As I discover them, searching on variations on Iona Abbey and Grave slabs:

http://www.stoccata.org/stoccata.nsf/Pa ... E0027897DA small and poor pic of a memorial on Oransay (somewhere different from Iona).

Oransay Tombs

Four Effigies, Three w/Helmets -- The Lords of the Isles Not good enough to show detail either.

Tiring of being balked looking for The Tombs of the Kings at Iona Abbey -- now I think I would recognize the buildings of the place sailing by it -- I tried searching "cotun," those being associated with the 14th-c. Celtic high hats. That yielded rather more.

Cotun

Figure g.

Scroll about three-quarters down this page about the Templars of all people, for this drawing from a grave slab and its tall pointy hat. Interesting because this is almost a three-quarter view (or a missed try at one) and not the face-on depiction of so many of the slabs, which can only offer so much detail of profile, back, or sides.

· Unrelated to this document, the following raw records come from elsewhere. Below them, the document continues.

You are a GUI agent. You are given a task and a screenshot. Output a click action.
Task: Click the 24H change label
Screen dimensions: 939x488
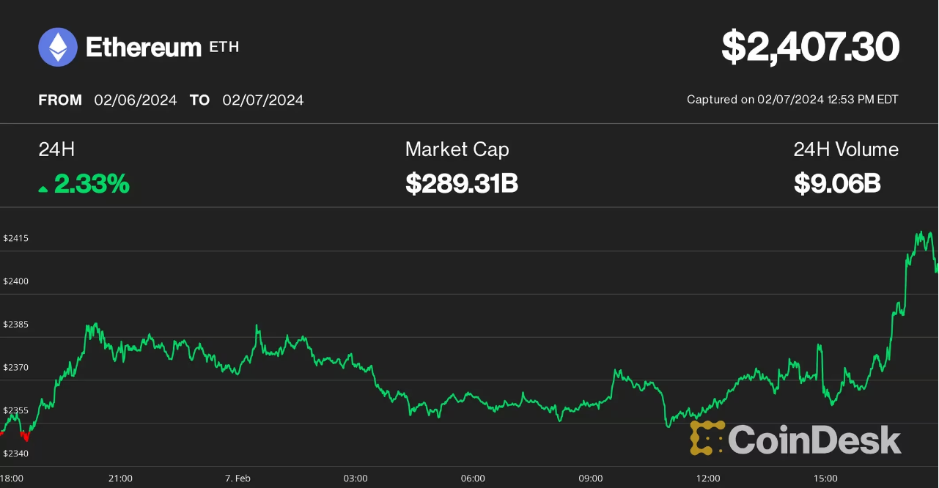[x=56, y=149]
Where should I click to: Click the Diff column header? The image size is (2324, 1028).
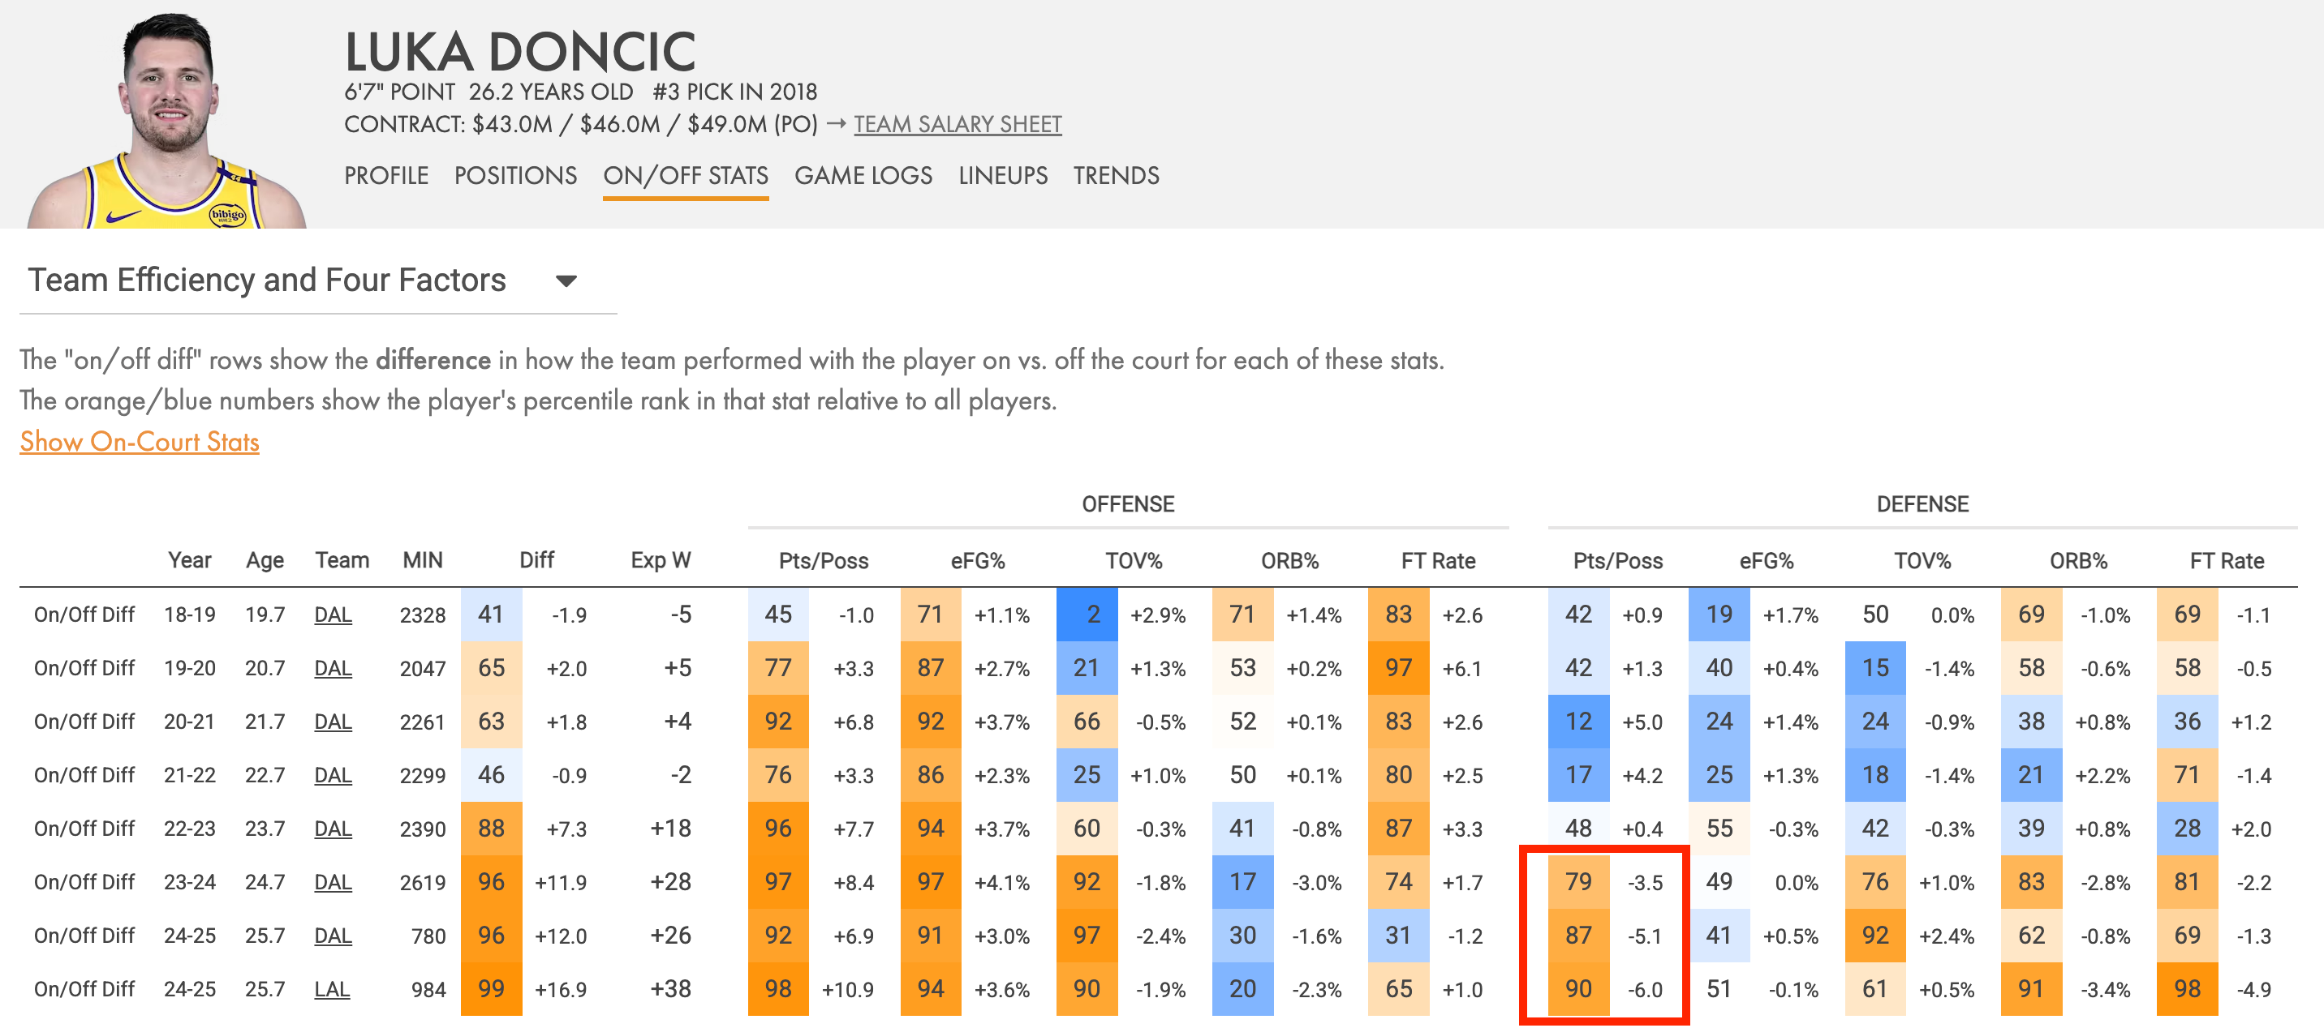point(537,560)
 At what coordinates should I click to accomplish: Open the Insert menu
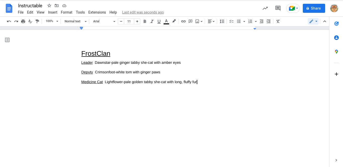point(53,12)
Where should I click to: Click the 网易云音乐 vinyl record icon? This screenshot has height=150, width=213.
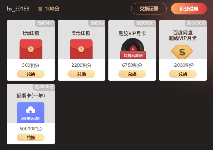133,49
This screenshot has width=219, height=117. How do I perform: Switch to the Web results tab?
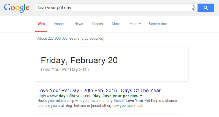point(41,24)
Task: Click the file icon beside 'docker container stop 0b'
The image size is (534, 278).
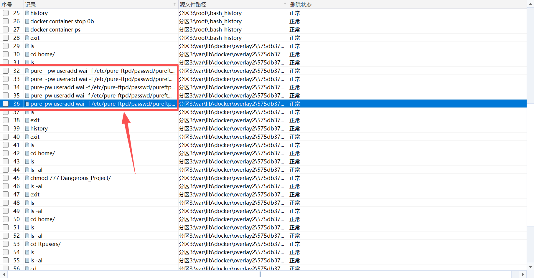Action: point(27,21)
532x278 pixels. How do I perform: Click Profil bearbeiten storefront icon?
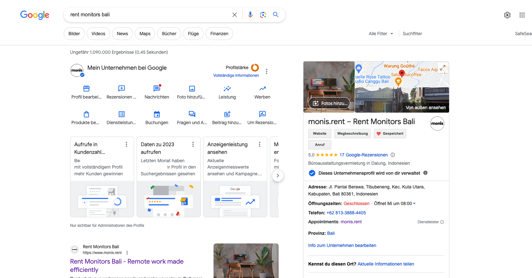point(86,89)
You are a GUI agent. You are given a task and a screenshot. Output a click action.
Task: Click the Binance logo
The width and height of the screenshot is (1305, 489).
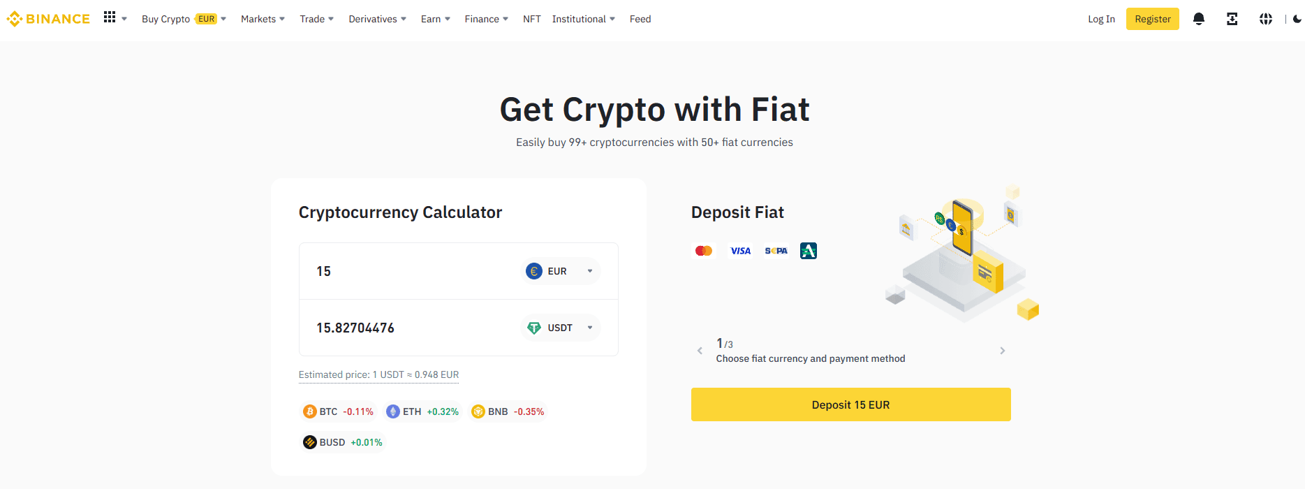47,18
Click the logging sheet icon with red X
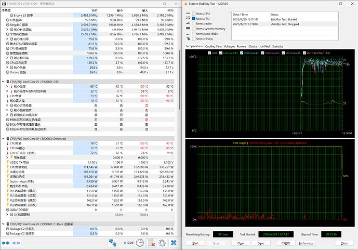The width and height of the screenshot is (358, 250). 152,243
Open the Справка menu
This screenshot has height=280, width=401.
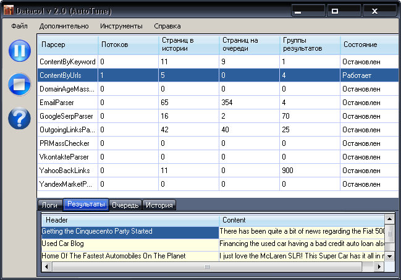tap(167, 26)
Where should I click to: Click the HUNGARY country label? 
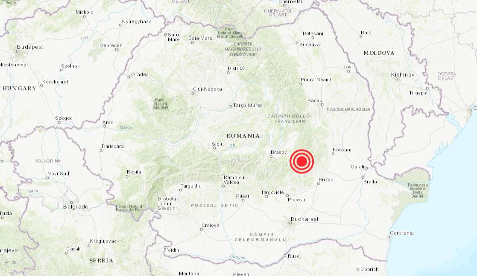(19, 88)
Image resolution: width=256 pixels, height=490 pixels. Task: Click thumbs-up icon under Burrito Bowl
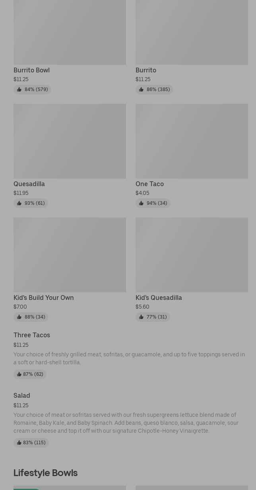pyautogui.click(x=19, y=89)
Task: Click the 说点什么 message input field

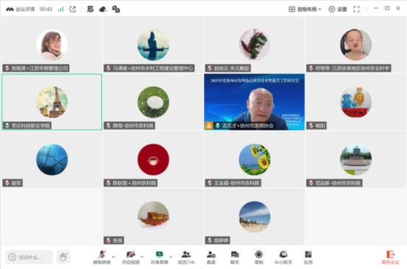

It's of a slab I've never seen before. Cotun, camail, tall helmet, sword belt and Highland & Islands late-lobate sword pommel, clear as a bell.

I don't know where they found this one, but it's a beaut. An illumination of a helmet quite like the Jerpoint Abbey effigy's in shape, but without that helmet's finial. Still a rather ungainly sort of helmet that looks like somebody had heard a bascinet described, and a barbute as well, but had never seen either:
Irish Horsemen, History & Equipment

But it does rather fall outside the bascinet type, I fear. I'll sniff around some more, though.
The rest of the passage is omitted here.